Lahan luas menjadi nilai tambah. “Karena menanamnya juga mudah. Umur 2 tahun sudah berbuah,” katanya.
Saat ini Mufid memiliki sedikitnya 100 lebih pohon tersebar di sejumlah lahan. Tak hanya dirinya para tetangga juga ikut-ikutan menanam.
Saat ini ada sedikitnya 20 petani pohon jambu dengan ratusan tanaman. Jika ditotal jumlah pohon jambu di Desa Karangsono tembus hingga 800 batang.
Untuk perawatan juga mudah. Untuk menjadikan buah jambu tak busuk, cekatan dalam membungkus buah. Pasalnya ketika jambu mendekati masak, harus cepat membungkus.

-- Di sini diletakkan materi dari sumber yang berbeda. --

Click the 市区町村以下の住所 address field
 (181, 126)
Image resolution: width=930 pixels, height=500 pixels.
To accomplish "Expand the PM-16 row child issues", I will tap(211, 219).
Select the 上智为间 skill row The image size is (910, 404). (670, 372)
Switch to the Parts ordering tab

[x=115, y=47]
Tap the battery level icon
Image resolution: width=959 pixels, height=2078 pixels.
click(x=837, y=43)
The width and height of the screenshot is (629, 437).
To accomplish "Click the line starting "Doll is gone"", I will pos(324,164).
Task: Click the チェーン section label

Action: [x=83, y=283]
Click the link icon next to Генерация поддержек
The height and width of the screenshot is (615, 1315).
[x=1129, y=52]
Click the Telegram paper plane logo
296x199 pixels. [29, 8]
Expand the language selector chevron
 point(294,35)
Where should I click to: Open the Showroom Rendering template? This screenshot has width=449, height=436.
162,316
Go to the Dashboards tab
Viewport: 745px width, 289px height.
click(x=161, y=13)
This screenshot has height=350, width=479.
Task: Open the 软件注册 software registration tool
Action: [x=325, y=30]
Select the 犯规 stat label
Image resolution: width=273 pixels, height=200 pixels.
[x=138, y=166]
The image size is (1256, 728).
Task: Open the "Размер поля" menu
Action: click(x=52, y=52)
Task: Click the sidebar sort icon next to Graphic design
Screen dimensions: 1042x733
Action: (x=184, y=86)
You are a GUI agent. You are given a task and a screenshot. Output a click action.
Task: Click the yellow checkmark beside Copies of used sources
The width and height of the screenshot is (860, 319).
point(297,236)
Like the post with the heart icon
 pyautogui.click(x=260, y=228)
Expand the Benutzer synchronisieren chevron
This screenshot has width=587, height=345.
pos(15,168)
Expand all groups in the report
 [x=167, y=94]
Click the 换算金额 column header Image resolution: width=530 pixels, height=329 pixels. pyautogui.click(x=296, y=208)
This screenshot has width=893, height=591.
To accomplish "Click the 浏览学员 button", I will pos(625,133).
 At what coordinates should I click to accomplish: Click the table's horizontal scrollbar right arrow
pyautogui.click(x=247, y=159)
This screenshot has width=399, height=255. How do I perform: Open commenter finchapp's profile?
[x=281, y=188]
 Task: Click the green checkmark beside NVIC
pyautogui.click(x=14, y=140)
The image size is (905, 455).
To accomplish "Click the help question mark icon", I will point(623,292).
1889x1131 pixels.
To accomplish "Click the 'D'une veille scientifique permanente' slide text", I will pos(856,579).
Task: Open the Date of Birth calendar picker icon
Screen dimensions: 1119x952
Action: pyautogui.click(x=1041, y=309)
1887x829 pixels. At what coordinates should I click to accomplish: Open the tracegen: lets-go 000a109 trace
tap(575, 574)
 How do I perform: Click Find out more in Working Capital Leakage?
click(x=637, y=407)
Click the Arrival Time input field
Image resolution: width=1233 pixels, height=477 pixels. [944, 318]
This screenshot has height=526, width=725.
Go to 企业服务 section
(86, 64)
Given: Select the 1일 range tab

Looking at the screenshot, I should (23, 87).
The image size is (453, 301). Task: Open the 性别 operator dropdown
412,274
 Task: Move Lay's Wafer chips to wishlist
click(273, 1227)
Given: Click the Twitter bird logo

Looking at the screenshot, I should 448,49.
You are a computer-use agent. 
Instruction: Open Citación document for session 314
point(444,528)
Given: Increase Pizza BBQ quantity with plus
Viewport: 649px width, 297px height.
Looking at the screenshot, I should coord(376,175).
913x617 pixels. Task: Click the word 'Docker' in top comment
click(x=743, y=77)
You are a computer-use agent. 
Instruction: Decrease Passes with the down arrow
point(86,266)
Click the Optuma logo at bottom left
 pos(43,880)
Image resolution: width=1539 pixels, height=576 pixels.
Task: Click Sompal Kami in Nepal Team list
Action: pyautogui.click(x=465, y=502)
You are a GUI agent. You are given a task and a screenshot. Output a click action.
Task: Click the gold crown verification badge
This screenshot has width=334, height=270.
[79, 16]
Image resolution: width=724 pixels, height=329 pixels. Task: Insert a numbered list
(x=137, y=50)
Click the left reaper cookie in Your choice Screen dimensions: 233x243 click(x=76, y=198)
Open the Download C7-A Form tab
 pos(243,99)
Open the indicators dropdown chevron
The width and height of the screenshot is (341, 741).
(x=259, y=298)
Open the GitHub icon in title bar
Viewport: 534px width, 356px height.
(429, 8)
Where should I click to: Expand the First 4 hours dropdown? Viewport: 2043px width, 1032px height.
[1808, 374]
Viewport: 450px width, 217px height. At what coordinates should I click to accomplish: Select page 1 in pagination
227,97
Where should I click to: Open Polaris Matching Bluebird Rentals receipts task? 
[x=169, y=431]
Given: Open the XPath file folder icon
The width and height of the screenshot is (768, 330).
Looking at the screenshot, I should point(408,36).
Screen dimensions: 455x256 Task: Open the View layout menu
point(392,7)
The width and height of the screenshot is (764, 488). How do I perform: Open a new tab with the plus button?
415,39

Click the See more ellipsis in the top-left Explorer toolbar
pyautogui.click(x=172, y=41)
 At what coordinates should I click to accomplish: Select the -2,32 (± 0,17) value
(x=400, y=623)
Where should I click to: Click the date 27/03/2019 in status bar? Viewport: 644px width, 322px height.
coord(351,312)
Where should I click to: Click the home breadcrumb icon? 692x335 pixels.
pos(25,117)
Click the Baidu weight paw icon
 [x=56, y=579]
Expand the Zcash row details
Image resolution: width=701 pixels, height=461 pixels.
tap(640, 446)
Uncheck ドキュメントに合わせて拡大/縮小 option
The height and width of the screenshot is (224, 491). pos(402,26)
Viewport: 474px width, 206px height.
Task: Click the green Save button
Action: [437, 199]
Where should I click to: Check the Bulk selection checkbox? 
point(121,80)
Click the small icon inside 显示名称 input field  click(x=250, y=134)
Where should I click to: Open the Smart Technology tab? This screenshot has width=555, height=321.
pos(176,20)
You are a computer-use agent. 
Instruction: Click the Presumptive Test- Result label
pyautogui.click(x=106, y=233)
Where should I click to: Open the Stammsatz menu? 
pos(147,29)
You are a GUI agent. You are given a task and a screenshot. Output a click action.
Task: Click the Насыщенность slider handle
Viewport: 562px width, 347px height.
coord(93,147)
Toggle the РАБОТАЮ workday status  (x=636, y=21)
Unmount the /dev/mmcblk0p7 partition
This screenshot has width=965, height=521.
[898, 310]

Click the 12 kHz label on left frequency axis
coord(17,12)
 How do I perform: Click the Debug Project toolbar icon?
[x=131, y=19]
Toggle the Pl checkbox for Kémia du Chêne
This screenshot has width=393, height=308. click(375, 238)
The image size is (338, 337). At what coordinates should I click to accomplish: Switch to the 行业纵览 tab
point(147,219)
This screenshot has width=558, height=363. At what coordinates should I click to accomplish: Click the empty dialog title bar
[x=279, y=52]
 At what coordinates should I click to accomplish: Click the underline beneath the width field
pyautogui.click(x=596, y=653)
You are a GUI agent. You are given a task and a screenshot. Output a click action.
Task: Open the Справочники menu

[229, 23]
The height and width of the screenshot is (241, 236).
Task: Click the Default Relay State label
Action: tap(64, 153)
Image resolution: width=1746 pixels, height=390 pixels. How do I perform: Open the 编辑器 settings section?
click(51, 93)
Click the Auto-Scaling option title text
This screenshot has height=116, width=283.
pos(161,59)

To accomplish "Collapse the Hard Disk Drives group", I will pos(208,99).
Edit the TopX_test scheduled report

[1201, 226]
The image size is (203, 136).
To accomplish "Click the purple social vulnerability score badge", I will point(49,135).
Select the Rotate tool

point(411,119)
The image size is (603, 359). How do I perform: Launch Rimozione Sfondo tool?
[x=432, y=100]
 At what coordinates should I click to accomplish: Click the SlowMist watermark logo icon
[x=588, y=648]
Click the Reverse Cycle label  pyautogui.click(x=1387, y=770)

Ketika usia sudah 2 tahun, jambu pun sudah bisa dipanen. Tanaman terus berbuah dan puncaknya ketika musim hujan. Dari ratusan pohon, dalam sehari Mufid mampu memanen hingga 2 kuintal. Omzetnya 2 juta per hari. Selain didatangi tengkulak dan pedagang, banyak yang langsung datang ke kebunnya. Alasannya selain murah juga merasakan sensasi petik buah sendiri.
Saat ini harga jambu dijual rata-rata Rp 3 ribu hingga Rp 8 ribu per kilogram. Jambu asal Karangsono selain dijual di kios buah juga diambil tengkulak. Pemasarannya mulai Blitar raya, Kediri, Malang hingga Tulungagung.